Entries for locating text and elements

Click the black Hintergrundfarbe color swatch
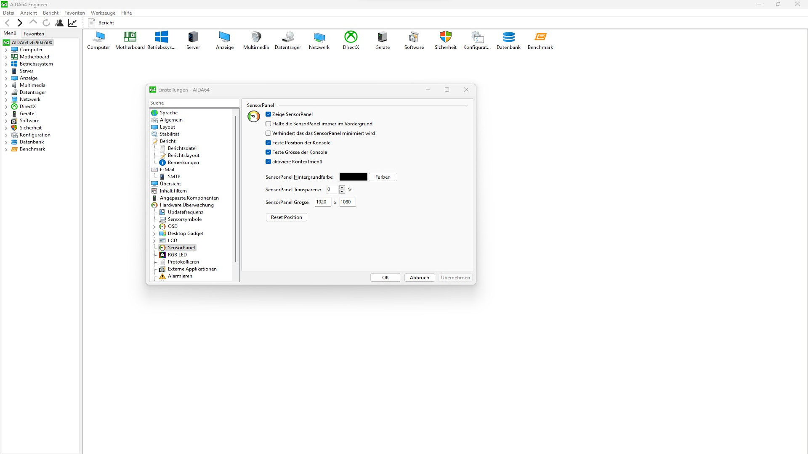The height and width of the screenshot is (454, 808). [x=353, y=177]
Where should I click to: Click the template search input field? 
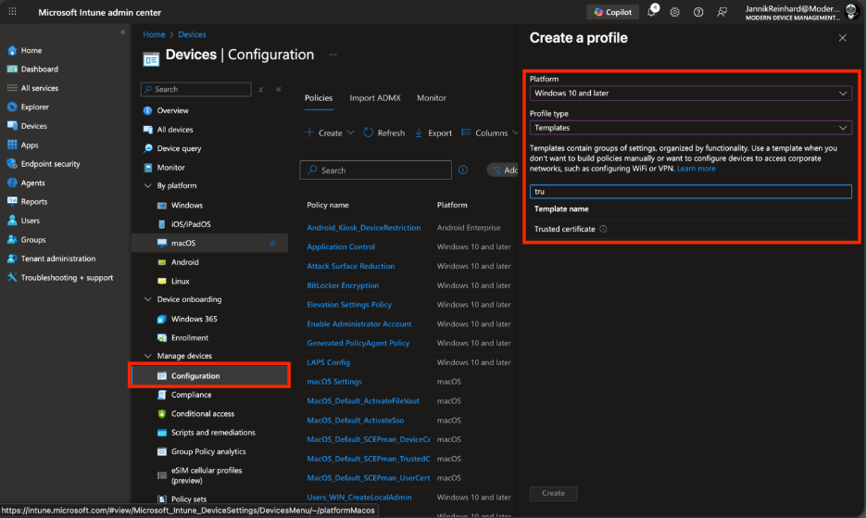[x=690, y=192]
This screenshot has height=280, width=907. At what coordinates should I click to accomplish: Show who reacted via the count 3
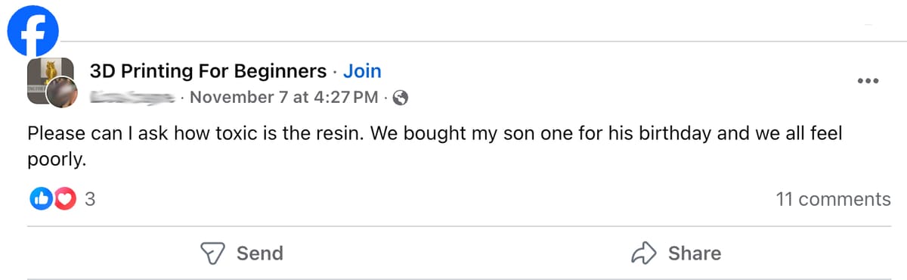click(x=90, y=201)
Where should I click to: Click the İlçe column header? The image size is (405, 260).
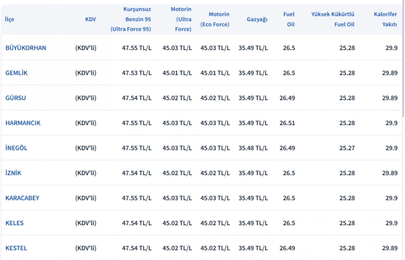(x=9, y=19)
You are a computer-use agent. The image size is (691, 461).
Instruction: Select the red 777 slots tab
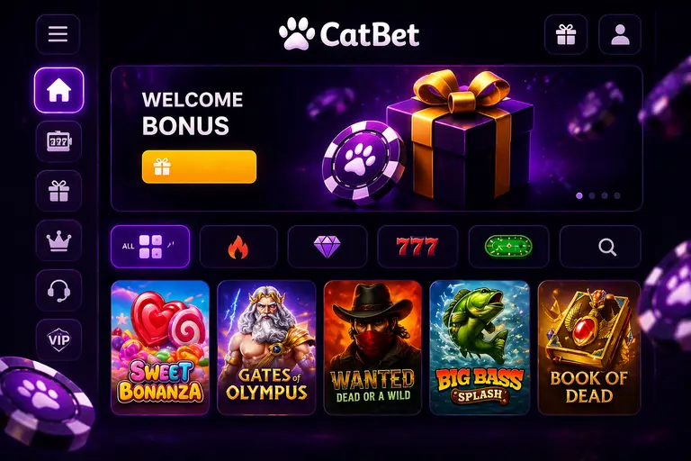click(417, 247)
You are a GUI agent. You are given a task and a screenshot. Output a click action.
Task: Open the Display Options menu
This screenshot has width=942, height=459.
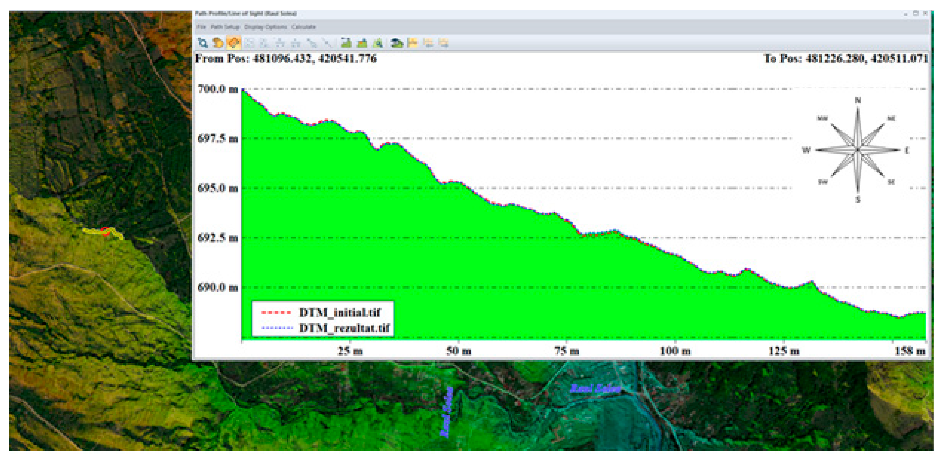click(x=265, y=27)
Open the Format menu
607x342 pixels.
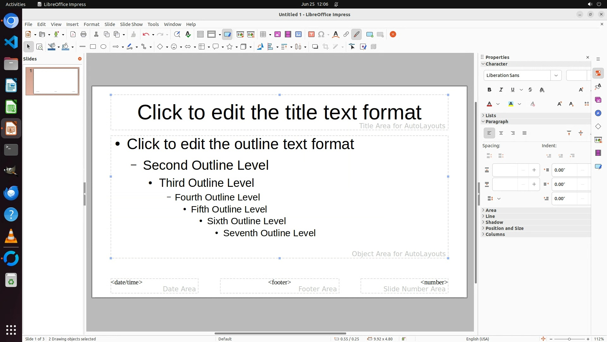(x=91, y=24)
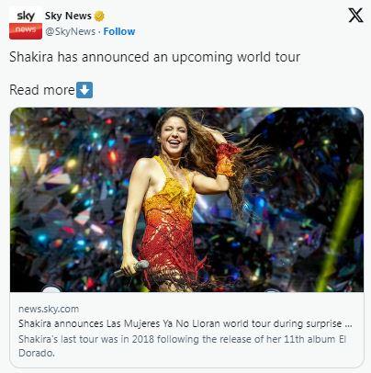Viewport: 371px width, 373px height.
Task: Click the orange fringed wrist cuff in photo
Action: pyautogui.click(x=227, y=160)
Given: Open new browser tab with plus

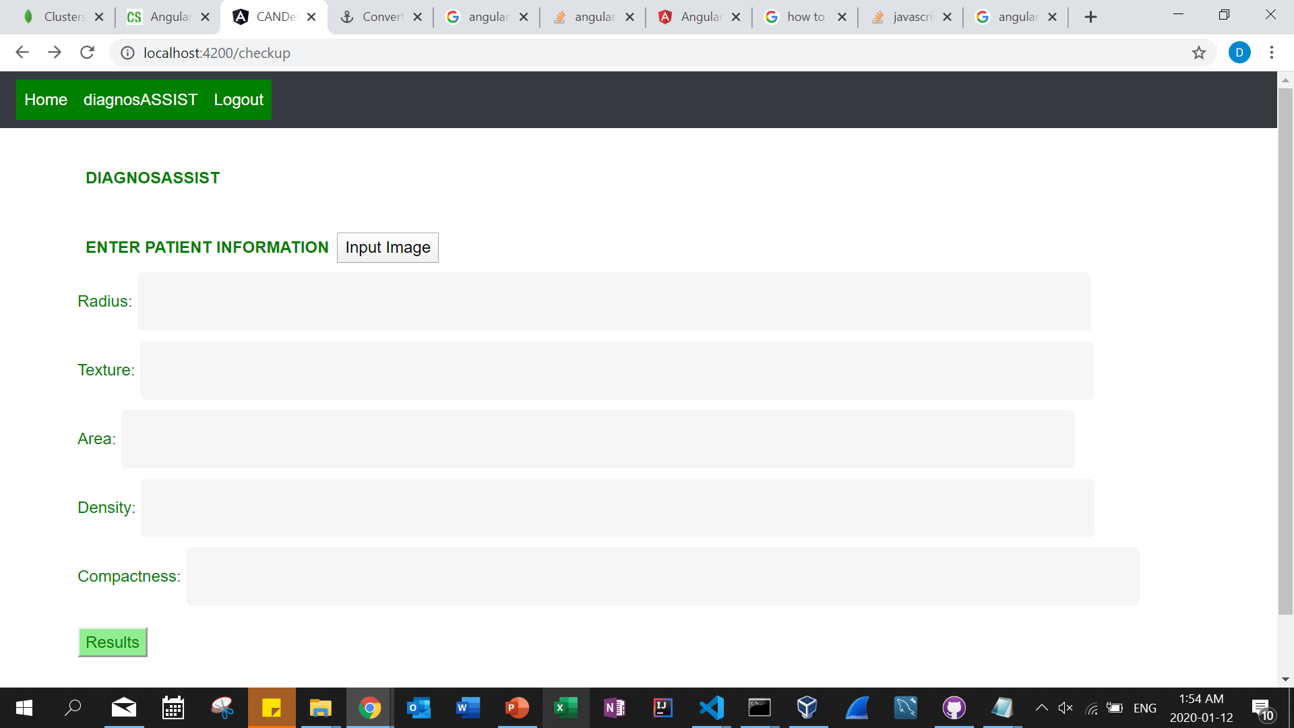Looking at the screenshot, I should pyautogui.click(x=1090, y=17).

▸ **Goal of the exercise**
Gather each line of the material that contains the string "This", treating uppercase and lowercase as different.

▸ **Answer to the exercise**
This screenshot has height=280, width=907. At what coordinates should I click to accomplish: Show who reacted via the count 3
This screenshot has width=942, height=459.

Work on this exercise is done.